Varias horas más tarde, todavía con las imágenes de la elegante antesala del infierno en la retina, renové la defensa de mi postura.
– Podéis pensar lo que queráis -expuse con firmeza- pero, si de mí depende, no vuelvo, no vuelvo, ¡y no vuelvo! ¿Estáis locos? ¿Otra vez a sufrir? ¿Otra vez a penar? ¿Para qué? ¿Para finalmente palmarla, y a saber si entonces os localizaré, dado que los pasadizos de Por Acá resultan tan evanescentes? ¡Hagamos que me desenchufen! ¡Y corrámonos después una buena juerga!
Terenci me pasó el brazo izquierdo por los hombros y me atrajo hacia él.
– ¿Cuánto tiempo hace que vives sin que nadie te haga daño? -preguntó.
Me pareció una extraordinaria indiscreción, viniendo de un muerto. Siguió:
– ¿Sin amar, sin dar, reservándote, momificándote, amojamándote por dentro?
Me volví hacia Manolo. Asintió con método, una cabezada tras otra, mientras sostenía con el índice las inexistentes gafas.
– ¿Crees que el destino del cirio que no arde es mejor que el del que se consume? -continuó Terenci-. Simplemente, no da luz. ¿Cuánto tiempo hace que no te arriesgas, que no te la juegas? ¿Eras o no una aventurera? De eso presumías, al menos, cuando te entrevistaban. ¿Crees que el hecho de envejecer te autoriza a traicionarte? ¿Crees que puedes permitir que la traición a ti misma te autorice a envejecer de la peor manera?
Me alcé cuan alta era, que era poco, pues seguíamos en la infancia -no obstante lo inapropiado de nuestra conversación-, aunque nuestros atuendos habían cambiado por completo, convirtiéndonos en tres niños Victorianos de entre once y doce años, vestidos de lo más andrajoso.
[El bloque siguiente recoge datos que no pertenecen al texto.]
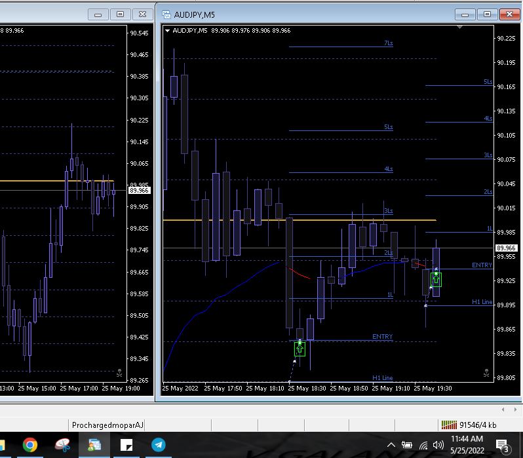Click the gray chart shift triangle marker
This screenshot has width=523, height=458.
pyautogui.click(x=459, y=28)
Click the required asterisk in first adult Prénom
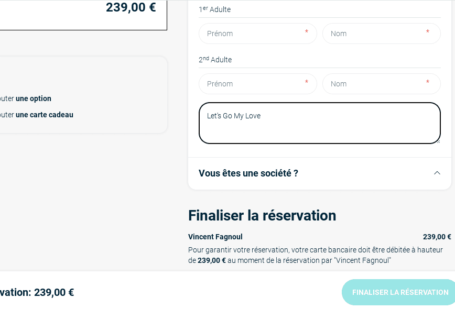The image size is (455, 309). (307, 31)
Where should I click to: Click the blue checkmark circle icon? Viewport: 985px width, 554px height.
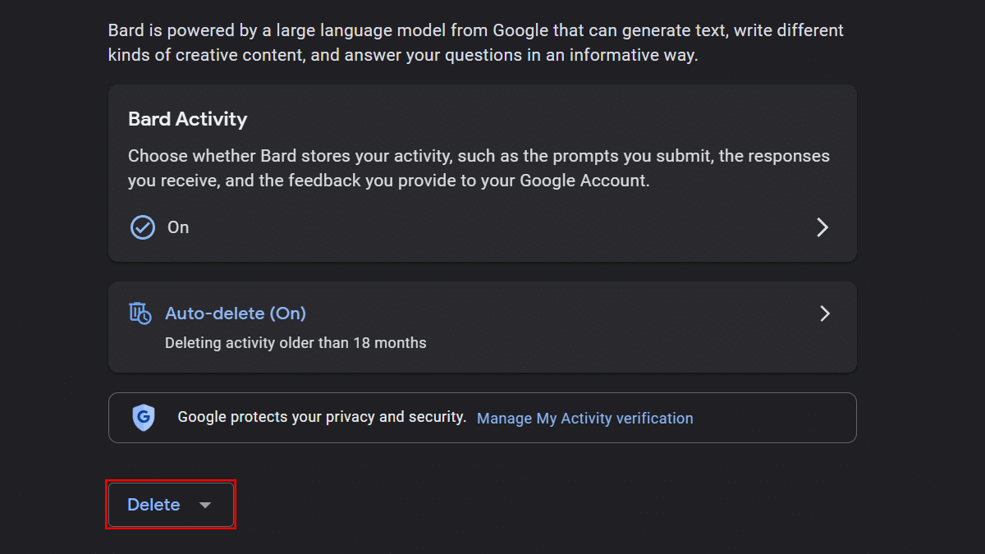click(143, 227)
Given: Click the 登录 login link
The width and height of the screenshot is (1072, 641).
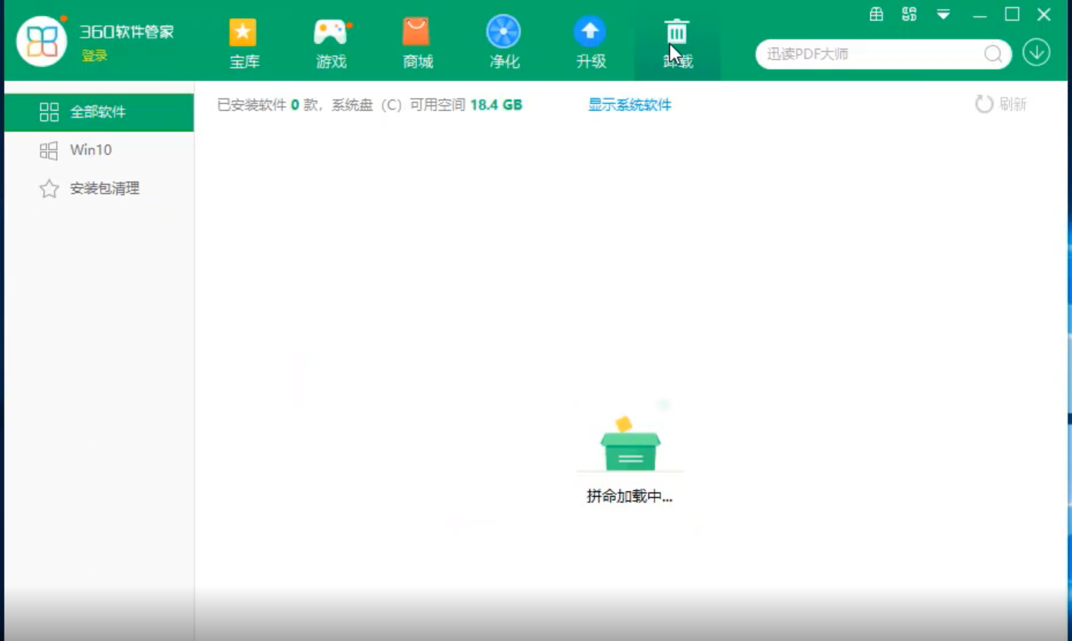Looking at the screenshot, I should point(96,55).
– Fui una cronista que creó estilo, fui una todo terreno del periodismo, una escritora potable, una mujer admirada y seguida… Fui, fui, fui, fui… ¡Tertuliana y conferenciante! Si levantaba el teléfono, tenía con quien salir de día y de noche…
Manolo se incorporó, deshaciéndose de la mesa con un ademán enérgico.
– ¡ Se acabó Peter Pan! Basta de fábulas. -Manchas de sopa ensuciaban la pechera de su bata de colegio-. Recurramos al viejo Charles y similares.
Terenci sonrió con la cara llena de pecas, enmarcada por una cascada de bucles rojos: era An-nie, la huerfanita. En el musical de Broadway, naturalmente.
– «¡Tomorrow, tomorrow!» -cantó.
– Se acabaron los mañanas. Vayamos al ayer -propuso Manolo-. Al fantasma de la Navidad, o mejor dicho, al de la Nochevieja del ayer.
Me contempló significativamente. Lo cual significa que me contempló-contempló. Con intención. Sabía a qué Nochevieja se refería.
Retrocedí, secándome el sudor de las manos con mi mugriento faldón de delantal de criatura explotada en los muelles del Támesis, a finales del siglo diecinueve.
– ¡Es una trampa asquerosa! -sollocé-. Si no te hubieras muerto, Manolo, mis Nocheviejas habrían seguido transcurriendo en tu compañía y la de nuestros amigos. ¡Tuviste que marcharte, dejándome plantada!
– Nena, no fugis d'estudi -intervino Annie-. O, como dirían en la lengua de Corín Tellado, no te vayas por los cerros de Ubeda, o no salgas por peteneras.
– ¡Vaya otro! ¡Tú te largaste el primero, de
jándome sin aquellas fiestas de cumpleaños que ofrecías la vigilia de Reyes!
– Callaos y echemos un vistazo.
El fulgor de las estrellas nos envolvió.